El mes de diciembre no acababa nunca. El tiempo era bastante mediocre. Sólo la lectura podía ocultar un poco el aburrimiento al que yo me enfrentaba irremisiblemente.
De pronto, llamaron a la puerta. Dos timbrazos ligeros. Había un timbre a la entrada del jardín bien visible; pero, el tipo de llamada me resultó amigable; significaba que sólo podía tratarse de un familiar o de un compañero. Dejé mi libro y me fui a abrir… Delante de mí encontré a un vendedor ambulante, tan impresionante como hacía tiempo no había visto a ningún otro. De su brazo derecho colgaban unas telas. También llevaba alfombras con dibujos orientales, y en la mano sujetaba cinturones de cuero. Su cabello resultaba muy rizado y su tez tostada.

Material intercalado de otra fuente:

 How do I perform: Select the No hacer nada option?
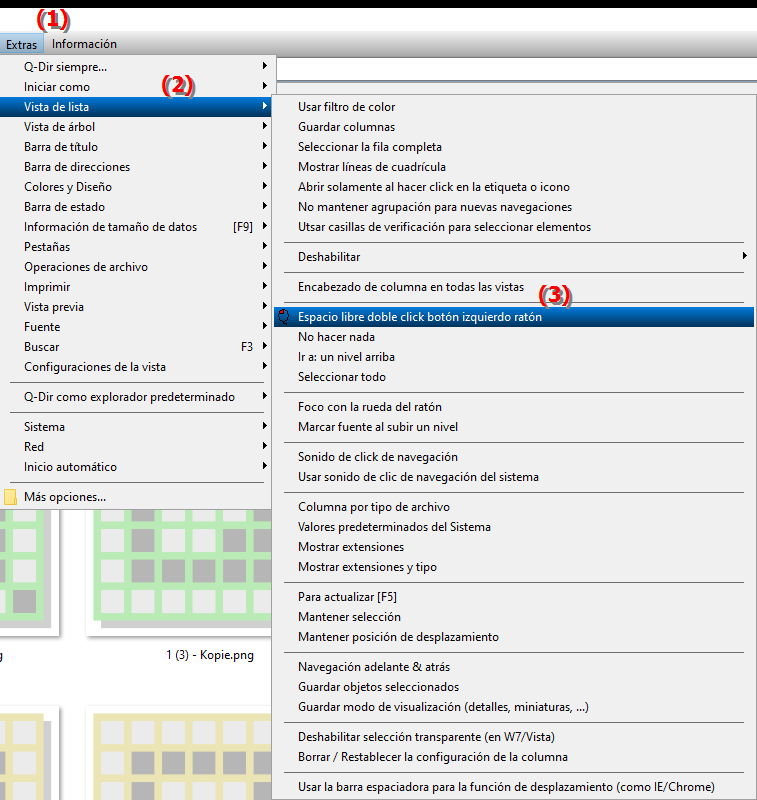point(336,337)
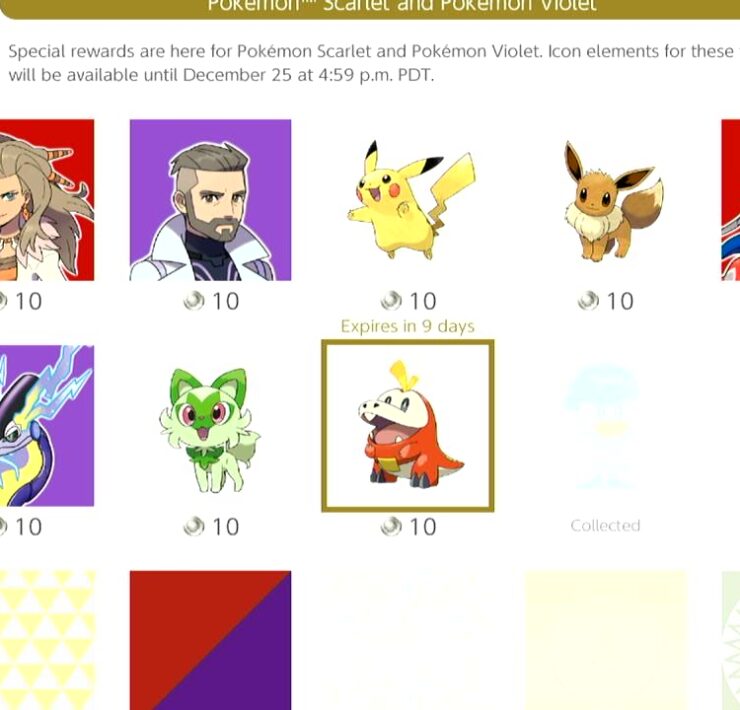The width and height of the screenshot is (740, 710).
Task: Select the bearded professor on purple background
Action: 210,200
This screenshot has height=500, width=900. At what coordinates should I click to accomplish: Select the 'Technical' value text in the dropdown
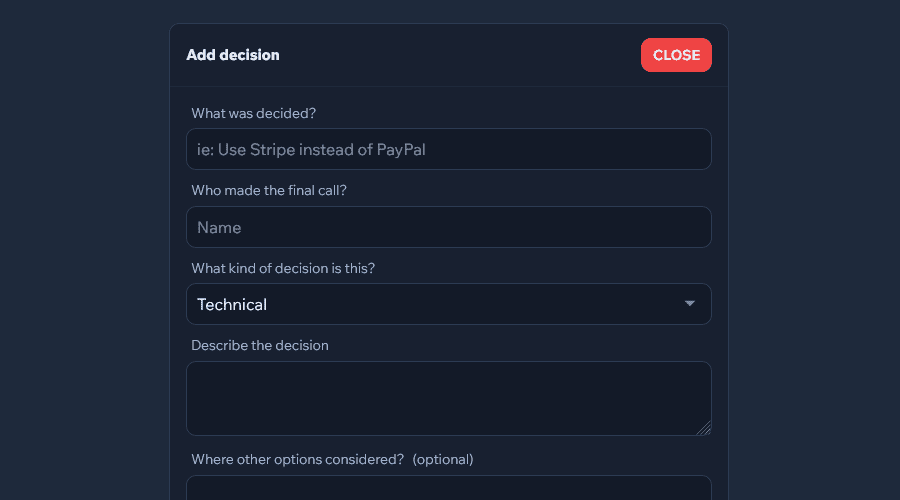point(232,304)
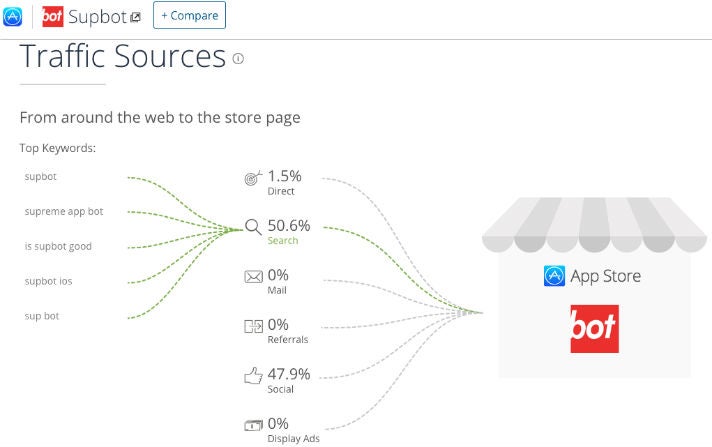Click the 'is supbot good' keyword

(x=59, y=246)
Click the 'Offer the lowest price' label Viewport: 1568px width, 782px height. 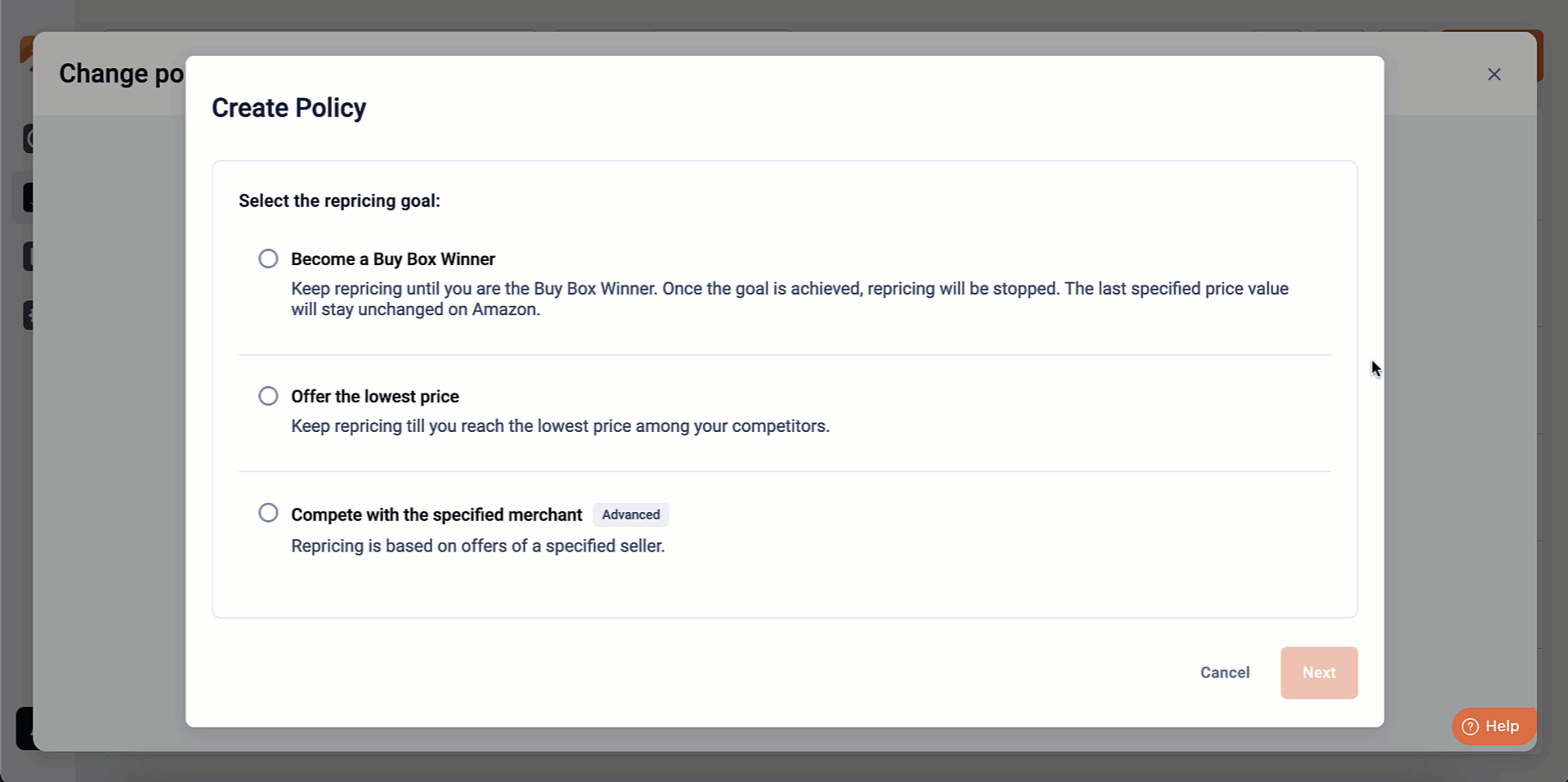[374, 397]
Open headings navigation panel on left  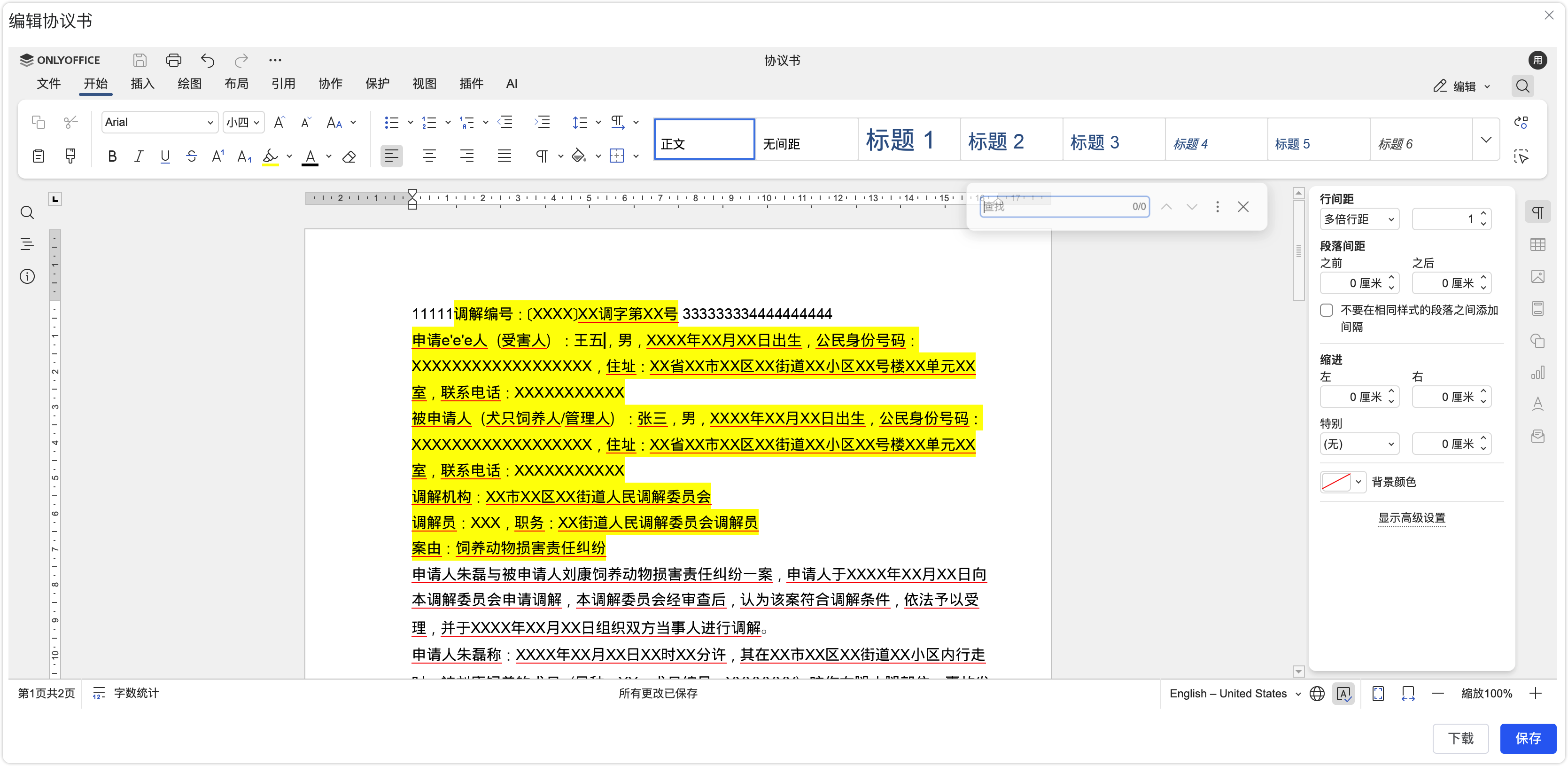coord(27,244)
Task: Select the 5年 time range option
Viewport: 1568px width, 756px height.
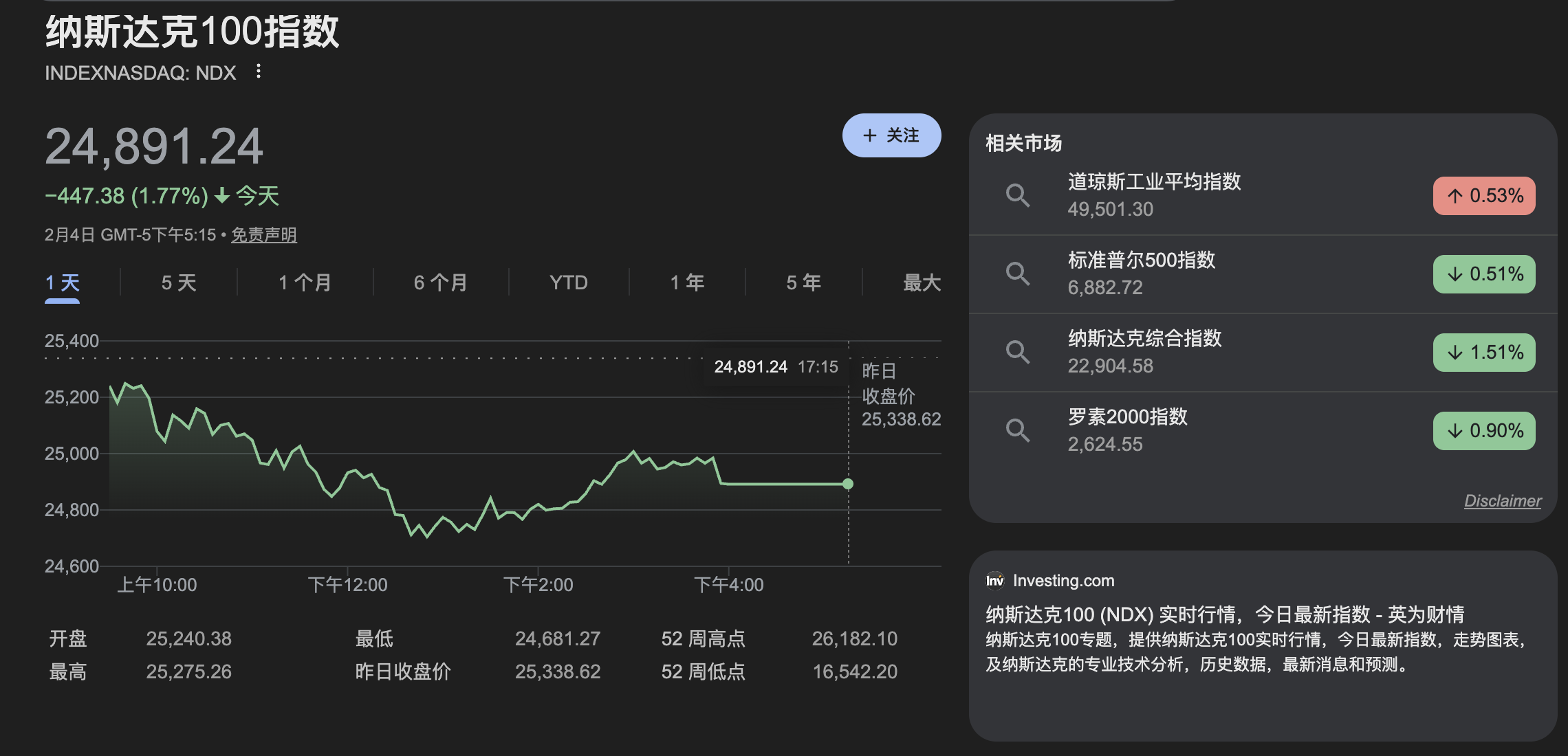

Me llamó la atención su gran juventud y el hecho de que sus ojos inmensamente negros reflejaran una gran tristeza y mucha melancolía. Sorprendía en aquel rostro la ausencia de sonrisa. ¿Dónde estaba la exageración, la malicia y la mímica excesiva de los típicos vendedores de alfombras? Llegados de distintas ciudades, sacudidos por los cambios industriales, estos árabes de otra generación se extendían por las zonas habitadas tratando de ganar algo de dinero para poder repetir la historia de sus padres. Pero los tiempos han cambiado, y viven errantes, sin comprender la razón de su destino. Ahogados por una sociedad hostil, por lo que resulta lógica su reserva y la timidez de su comunicación con los demás.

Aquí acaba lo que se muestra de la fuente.